Kein technologischer Fortschritt kann zudem die sozial Schwächsten aus der Armuts- und damit Hungerfalle retten. „Wie immer wir es betrachten: Dieses Land kann sich nur weiter entwickeln, wenn wir die Kaufkraft der benachteiligten Schichten in den ländlichen Regionen stärken“, sagt Prabhat Patnaik, Professor für Wirtschaftswissenschaften an der Jawaharlal Nehru Universität in Neu Delhi. Dies aber würde tief greifende gesellschafts- und strukturpolitische Reformen erfordern – von der Art, wie sie bislang bestenfalls halbherzig angegangen wurden.
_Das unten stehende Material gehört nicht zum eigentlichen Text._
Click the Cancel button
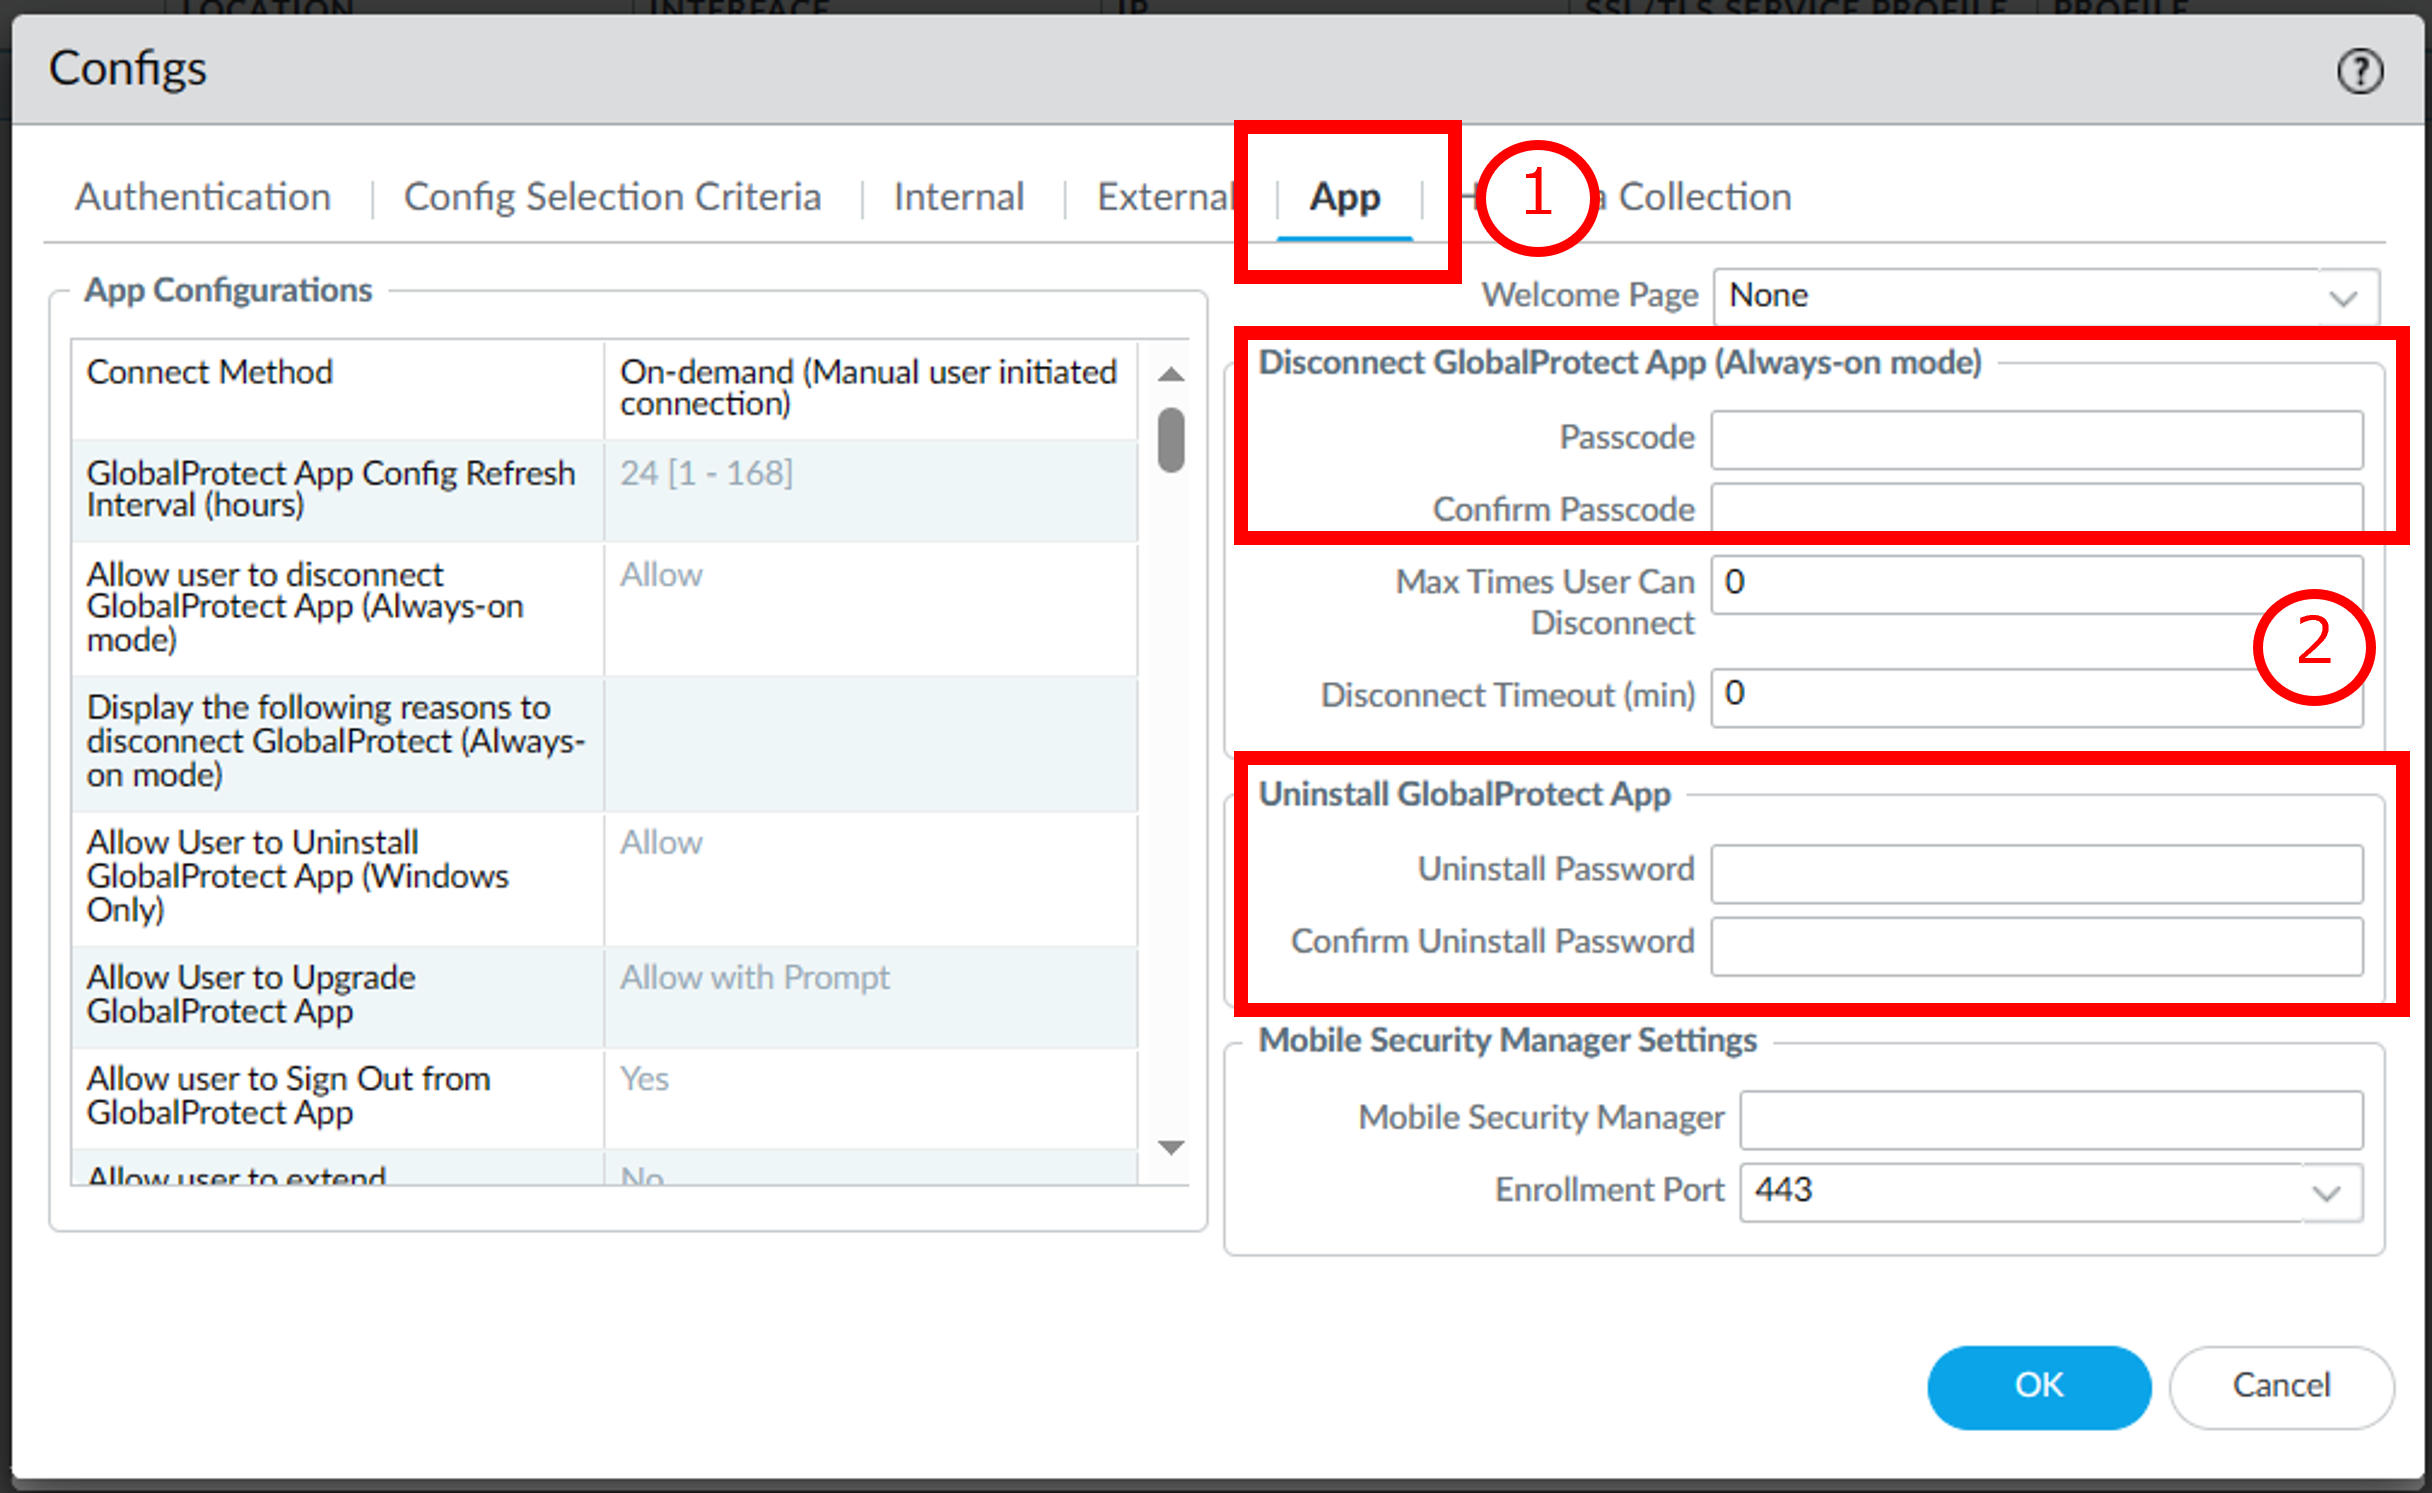 pyautogui.click(x=2281, y=1386)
Solange das nicht geschieht, mögen zwar Rituale wie dieses bleiben: Wenn die Braut die Schwelle ihres neuen Hauses betritt, wirft sie mit ihrem Henna-verzierten Fuß eine eigens aufgestellte Schale mit Reis um. Die Körner, die in alle Richtungen ins Haus hinein rollen sollen, symbolisieren Glück und Reichtum. Mehr als ein Drittel der indischen Bevölkerung aber kann – unabhängig vom Stand der staatlichen Lagerbestände – weiterhin nicht damit rechnen, bei der nächsten Mahlzeit ausreichend Reis am Teller vorzufinden.

Brigitte Voykowitsch ist freie Journalistin mit dem Arbeitsschwerpunkt Süd- und Südostasien.